There are more things in heaven and earth, Horatio, than are dreamt of in your philosophy, including the annual Shakespeare Festival, that help determine the gap between the promise and the actual performance when we speak of the number of new businesses established (and still extant), the expansion of the City's Grand List, and the growth in revenues for Norwich Public Utilities.
How we've done, as I mentioned earlier, has a lot to do with our frame of mind. Could things be better (however you define better), sure; could they be worse (in light of the last two years, how would that be possible?). I'm not peddling sour grapes, just the w(h)ine of observable facts.
A wise man (well, a wise guy) once told me there are six phases to a project: Enthusiasm, Disillusionment, Panic, Search for the Guilty, Punishment of the Innocent, and Praise and Honors for the Non-Participants, From where I sit, we expend too much energy and emotion at the Searching for the Guilty phase at the first sign that our project isn't going according to Hoyle.
As a city, we do great beginnings but as we press on and approach the middle our resolve seems to falter, and too often we start looking for the exits to bail out or for scapegoats to blame. Here in the third decade of the 21st Century, Norwich needs to be mobile, agile, and hostile (in the last instance I'm talking about a degree of self-confidence in ourselves that may look like arrogance to others. Between us, living here for thirty years I still don't see the self-assurance we should have).
Trying to re-engineer and rebuild a perfect downtown one building at a time (from Burnham Square to the Carroll Building where Main meets Water Street) keeps coming up short, I'd argue, because we always run out of patience before we run out of money, and then we run out of money. But here's the thing: it's okay; we can try again.
The infusion of money from the American Rescue Plan, as earmarked by the City Manager and the City Council, can be the start of a process that's partly economic development and, quite frankly self-help. We don't have to be great to start, we just have to start to be great.
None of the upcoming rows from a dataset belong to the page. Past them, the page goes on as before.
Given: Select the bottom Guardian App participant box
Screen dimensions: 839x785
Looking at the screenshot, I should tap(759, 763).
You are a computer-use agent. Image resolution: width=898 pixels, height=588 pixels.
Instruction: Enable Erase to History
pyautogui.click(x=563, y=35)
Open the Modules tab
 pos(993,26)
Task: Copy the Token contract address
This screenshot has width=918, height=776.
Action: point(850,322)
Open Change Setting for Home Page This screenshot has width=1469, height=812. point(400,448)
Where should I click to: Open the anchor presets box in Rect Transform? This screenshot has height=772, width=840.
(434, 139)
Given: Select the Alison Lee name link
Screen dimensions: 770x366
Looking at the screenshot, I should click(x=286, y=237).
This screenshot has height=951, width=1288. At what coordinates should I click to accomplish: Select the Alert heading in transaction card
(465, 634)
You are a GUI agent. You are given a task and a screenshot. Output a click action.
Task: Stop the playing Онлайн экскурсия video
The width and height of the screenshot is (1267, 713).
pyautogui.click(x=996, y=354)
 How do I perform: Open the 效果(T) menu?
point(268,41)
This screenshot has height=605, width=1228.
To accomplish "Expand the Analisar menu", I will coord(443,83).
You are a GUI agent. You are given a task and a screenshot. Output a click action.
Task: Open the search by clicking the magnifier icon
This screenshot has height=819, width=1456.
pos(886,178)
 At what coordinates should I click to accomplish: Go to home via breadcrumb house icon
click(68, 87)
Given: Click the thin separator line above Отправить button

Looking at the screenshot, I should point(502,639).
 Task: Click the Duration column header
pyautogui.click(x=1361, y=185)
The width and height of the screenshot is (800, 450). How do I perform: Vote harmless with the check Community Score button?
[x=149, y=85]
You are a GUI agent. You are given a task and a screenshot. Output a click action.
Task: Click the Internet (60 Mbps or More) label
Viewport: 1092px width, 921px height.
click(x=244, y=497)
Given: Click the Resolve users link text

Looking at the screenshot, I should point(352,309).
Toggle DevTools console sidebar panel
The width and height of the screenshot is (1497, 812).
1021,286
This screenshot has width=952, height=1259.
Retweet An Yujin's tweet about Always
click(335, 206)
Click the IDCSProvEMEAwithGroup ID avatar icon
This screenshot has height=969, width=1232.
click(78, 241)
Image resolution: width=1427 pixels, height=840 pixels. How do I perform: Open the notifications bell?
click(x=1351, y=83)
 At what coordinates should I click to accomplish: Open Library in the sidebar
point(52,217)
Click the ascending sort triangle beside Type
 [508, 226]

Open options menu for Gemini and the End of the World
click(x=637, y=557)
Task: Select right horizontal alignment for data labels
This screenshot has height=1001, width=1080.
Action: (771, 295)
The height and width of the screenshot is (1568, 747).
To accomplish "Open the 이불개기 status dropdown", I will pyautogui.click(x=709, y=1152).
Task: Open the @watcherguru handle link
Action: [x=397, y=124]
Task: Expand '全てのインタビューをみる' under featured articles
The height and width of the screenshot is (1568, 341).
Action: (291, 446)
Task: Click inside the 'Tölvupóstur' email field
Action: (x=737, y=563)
We should be proud of our schools and teachers and our terrific public safety professionals and volunteers as well as world-class public works and public utilities infrastructure. The thing we who live here really need to start to believe in is ourselves. Let's spend one moment less moaning and mooning over what we don't have each day, and one moment more celebrating what we do have.
The world keeps changing and we need to do the same because unless we keep moving forward we will inevitably fall behind. Entropy or Excellence. We can remain prisoners of our past, or choose to be the architects of our future.